▶ _STATED TASK A_
Edit the quotation layout text from "9.2.1 Displayed and" through "the following argument.", changing "editorial preference" to "house style".
▶ _STATED TASK B_
Decide whether each statement agrees with the quotation layout text, answering yes or no and quoting the deciding words: (i) A prose quotation of fewer than about fifty words is normally run on and enclosed in quotation marks. (ii) Longer quotations are broken off and keep their quotation marks. (iii) A firm rule settles whether a given quotation is run on or displayed.

▶ _EXCERPT TO READ_
-- begin --

9 Quotations and direct speech

9.2 Layout of quoted text

9.2.1 Displayed and run-on quotations

Quotations can be run on in text or broken off from it. A prose quotation of fewer than, say, fifty words is normally run on (or embedded) and enclosed in quotation marks, while longer quotations are broken off without quotation marks. But there is no firm rule, and the treatment of particular quotations or groups of quotations will depend on editorial preference, context, and the overall look of the displayed text. A passage that contains multiple quotations, for example, may be easier to read if all are displayed, even if some or all of them contain fewer than fifty words. Or it may be thought helpful to display a single, short quotation that is central to the following argument.

-- end --

(Excerpt from a dataset)
-- begin --

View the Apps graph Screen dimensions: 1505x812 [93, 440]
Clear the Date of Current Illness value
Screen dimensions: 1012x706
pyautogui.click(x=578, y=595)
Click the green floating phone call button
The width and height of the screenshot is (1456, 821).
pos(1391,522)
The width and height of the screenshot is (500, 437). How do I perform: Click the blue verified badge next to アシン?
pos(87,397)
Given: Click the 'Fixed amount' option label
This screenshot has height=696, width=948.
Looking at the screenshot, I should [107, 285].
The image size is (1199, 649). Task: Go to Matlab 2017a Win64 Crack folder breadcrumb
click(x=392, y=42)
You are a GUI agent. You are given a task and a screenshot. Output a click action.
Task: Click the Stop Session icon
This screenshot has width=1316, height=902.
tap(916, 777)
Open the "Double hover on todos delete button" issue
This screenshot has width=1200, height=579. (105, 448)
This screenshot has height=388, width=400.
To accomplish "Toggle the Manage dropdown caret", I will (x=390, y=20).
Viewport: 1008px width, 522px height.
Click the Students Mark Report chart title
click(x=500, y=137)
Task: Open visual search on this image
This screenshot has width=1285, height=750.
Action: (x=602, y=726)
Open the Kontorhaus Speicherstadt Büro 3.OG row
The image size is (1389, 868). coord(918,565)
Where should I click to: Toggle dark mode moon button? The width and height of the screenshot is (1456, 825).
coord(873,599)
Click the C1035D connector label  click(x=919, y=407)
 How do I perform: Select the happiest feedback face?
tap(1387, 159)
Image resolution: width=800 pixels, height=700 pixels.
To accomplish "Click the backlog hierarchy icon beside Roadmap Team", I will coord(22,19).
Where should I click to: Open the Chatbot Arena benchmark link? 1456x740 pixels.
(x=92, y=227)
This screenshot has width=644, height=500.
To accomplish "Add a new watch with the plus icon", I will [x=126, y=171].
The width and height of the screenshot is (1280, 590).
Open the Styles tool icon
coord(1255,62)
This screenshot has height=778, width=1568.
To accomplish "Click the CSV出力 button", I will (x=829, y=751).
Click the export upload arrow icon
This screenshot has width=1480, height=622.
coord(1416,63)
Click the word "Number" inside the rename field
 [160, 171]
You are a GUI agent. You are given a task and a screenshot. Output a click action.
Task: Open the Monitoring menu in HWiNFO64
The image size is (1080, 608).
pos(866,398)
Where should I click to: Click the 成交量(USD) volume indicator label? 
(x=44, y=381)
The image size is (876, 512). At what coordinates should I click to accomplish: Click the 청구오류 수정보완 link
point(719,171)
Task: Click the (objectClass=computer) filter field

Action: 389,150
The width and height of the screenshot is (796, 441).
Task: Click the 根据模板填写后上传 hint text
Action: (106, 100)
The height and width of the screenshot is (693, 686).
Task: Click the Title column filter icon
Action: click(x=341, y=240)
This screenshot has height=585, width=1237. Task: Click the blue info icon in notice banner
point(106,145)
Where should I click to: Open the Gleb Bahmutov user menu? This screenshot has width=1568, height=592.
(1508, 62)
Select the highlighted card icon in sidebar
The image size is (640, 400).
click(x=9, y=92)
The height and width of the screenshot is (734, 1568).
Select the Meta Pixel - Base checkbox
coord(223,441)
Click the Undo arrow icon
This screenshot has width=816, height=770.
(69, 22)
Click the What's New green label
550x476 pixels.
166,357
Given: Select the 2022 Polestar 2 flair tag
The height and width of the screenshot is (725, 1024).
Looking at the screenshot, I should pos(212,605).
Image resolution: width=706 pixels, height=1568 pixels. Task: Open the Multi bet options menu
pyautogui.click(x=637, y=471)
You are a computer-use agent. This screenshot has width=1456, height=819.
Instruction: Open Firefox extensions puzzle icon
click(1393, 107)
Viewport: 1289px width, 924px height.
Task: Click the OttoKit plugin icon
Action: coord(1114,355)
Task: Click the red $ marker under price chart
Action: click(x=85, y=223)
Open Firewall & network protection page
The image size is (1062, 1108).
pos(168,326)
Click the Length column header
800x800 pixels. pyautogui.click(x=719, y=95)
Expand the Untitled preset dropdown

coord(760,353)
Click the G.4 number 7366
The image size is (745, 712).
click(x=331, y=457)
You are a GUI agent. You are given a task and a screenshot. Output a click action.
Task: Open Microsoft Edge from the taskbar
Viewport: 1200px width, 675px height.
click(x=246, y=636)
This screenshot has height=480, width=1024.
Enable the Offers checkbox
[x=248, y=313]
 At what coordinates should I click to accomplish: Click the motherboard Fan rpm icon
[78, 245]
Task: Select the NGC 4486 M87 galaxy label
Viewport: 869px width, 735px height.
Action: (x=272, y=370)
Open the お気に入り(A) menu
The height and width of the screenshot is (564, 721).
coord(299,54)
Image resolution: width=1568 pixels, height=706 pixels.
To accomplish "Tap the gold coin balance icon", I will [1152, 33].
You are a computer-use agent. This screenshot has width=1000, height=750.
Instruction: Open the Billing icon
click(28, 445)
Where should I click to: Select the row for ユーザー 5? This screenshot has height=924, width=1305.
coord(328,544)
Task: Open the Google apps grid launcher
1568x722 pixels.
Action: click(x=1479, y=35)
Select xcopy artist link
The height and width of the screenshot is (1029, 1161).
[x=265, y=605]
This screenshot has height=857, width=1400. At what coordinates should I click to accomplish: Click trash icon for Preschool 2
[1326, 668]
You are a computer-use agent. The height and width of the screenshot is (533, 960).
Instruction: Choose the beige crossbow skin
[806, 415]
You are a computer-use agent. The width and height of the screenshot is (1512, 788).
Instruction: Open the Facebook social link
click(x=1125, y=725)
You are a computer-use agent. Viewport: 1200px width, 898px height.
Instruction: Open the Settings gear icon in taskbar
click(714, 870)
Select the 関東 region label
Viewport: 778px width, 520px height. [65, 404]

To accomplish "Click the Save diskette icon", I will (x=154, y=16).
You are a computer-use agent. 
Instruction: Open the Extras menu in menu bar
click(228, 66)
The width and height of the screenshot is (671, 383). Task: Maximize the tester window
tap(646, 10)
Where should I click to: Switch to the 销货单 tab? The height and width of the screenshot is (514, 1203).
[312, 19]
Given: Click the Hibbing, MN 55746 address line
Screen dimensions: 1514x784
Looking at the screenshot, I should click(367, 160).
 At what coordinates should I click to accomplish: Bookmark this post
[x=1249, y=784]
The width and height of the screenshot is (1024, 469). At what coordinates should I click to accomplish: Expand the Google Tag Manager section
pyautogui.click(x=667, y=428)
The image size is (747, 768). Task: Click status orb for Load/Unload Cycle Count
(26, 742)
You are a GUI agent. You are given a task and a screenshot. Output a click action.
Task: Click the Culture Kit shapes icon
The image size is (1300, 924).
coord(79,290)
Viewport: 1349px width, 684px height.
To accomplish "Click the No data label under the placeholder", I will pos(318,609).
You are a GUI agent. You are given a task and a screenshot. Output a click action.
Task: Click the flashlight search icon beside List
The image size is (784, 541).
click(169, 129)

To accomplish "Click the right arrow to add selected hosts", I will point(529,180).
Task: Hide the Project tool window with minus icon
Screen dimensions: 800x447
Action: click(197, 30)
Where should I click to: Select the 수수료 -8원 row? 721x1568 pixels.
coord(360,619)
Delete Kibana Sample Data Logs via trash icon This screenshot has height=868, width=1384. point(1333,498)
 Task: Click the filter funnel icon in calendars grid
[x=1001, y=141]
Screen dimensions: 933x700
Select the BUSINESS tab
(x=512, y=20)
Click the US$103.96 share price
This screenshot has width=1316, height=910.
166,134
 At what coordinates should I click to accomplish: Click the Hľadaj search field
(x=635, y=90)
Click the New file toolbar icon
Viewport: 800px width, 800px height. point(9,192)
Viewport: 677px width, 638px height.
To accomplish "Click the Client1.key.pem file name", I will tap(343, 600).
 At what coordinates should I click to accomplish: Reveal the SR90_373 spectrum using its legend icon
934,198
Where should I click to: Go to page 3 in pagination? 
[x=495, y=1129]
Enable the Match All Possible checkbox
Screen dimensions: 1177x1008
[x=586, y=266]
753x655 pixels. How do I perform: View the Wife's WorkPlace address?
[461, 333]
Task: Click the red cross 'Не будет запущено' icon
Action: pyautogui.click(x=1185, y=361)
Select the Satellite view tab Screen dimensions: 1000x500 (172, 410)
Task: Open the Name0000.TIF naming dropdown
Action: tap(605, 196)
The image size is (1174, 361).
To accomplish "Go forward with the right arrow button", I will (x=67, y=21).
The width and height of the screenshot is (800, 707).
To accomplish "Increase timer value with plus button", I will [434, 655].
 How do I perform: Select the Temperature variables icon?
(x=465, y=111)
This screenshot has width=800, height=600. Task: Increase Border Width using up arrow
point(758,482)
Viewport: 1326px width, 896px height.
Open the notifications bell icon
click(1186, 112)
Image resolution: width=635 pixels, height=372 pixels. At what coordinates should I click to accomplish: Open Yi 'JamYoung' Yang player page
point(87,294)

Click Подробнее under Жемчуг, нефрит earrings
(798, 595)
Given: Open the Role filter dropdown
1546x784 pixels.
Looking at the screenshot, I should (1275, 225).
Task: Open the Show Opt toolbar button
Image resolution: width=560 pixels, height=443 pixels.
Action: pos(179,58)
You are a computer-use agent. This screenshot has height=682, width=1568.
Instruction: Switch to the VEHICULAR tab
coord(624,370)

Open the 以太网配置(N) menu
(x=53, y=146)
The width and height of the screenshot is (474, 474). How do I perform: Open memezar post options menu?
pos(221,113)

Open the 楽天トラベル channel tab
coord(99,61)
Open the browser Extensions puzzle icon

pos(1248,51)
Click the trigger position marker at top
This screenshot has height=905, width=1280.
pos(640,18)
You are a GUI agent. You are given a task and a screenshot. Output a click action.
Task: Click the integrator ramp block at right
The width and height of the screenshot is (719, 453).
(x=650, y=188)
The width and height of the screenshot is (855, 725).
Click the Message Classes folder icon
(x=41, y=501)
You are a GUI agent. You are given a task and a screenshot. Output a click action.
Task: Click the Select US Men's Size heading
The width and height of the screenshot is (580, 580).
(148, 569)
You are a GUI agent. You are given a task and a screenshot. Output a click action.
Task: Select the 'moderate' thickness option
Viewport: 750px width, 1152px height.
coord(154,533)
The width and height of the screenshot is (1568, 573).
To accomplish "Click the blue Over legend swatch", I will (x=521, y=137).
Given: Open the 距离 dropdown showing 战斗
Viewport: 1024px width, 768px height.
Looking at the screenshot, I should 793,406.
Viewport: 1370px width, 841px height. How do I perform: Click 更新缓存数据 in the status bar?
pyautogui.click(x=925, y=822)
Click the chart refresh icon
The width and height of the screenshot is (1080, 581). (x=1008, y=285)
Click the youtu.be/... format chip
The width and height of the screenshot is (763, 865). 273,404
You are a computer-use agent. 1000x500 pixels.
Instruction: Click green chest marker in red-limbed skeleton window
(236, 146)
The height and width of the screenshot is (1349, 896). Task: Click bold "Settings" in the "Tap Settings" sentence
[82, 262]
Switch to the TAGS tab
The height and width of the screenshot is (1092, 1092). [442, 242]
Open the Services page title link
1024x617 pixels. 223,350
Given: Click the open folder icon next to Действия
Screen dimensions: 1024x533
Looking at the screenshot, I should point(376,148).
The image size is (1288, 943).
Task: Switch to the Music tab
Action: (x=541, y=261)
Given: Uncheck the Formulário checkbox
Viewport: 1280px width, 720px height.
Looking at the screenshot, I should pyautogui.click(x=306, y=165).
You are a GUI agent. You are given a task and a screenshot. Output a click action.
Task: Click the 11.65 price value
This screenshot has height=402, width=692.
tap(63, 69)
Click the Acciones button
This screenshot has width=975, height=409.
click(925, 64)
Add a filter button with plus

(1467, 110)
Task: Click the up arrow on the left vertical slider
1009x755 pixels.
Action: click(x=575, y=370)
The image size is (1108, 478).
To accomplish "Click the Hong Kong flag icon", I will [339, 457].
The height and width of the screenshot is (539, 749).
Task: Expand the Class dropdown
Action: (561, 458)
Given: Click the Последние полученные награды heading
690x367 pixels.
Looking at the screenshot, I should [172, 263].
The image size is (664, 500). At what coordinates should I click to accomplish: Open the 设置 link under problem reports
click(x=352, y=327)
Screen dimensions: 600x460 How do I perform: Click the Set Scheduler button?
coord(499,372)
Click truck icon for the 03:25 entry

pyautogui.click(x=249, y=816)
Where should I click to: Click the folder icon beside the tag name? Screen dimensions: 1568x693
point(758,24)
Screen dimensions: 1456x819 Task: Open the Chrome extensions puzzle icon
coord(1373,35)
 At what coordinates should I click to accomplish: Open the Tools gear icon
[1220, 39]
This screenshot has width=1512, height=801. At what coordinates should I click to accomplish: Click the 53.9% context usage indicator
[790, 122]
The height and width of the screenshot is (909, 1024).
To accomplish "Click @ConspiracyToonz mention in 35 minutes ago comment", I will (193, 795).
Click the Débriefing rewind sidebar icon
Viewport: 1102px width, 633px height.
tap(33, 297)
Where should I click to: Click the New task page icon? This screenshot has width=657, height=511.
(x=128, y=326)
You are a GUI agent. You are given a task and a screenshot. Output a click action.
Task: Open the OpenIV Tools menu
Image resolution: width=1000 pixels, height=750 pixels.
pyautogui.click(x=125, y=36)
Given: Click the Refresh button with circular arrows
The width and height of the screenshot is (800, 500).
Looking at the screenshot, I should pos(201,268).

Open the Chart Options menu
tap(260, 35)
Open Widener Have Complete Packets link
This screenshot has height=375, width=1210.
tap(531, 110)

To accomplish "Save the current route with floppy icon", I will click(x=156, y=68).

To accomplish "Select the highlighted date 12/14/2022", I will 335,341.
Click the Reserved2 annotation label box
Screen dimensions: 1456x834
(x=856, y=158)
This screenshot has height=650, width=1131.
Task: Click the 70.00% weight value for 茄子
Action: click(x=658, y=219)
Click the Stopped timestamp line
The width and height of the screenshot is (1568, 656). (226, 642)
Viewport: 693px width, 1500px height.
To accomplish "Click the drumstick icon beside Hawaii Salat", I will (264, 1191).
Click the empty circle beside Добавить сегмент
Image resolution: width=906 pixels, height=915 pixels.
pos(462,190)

-- end --

▶ _PROBLEM SOLUTION A_
9.2.1 Displayed and run-on quotations

Quotations can be run on in text or broken off from it. A prose quotation of fewer than, say, fifty words is normally run on (or embedded) and enclosed in quotation marks, while longer quotations are broken off without quotation marks. But there is no firm rule, and the treatment of particular quotations or groups of quotations will depend on house style, context, and the overall look of the displayed text. A passage that contains multiple quotations, for example, may be easier to read if all are displayed, even if some or all of them contain fewer than fifty words. Or it may be thought helpful to display a single, short quotation that is central to the following argument.

▶ _PROBLEM SOLUTION B_
(i) Yes: "A prose quotation of fewer than, say, fifty words is normally run on (or embedded) and enclosed in quotation marks"
(ii) No: "longer quotations are broken off without quotation marks"
(iii) No: "But there is no firm rule"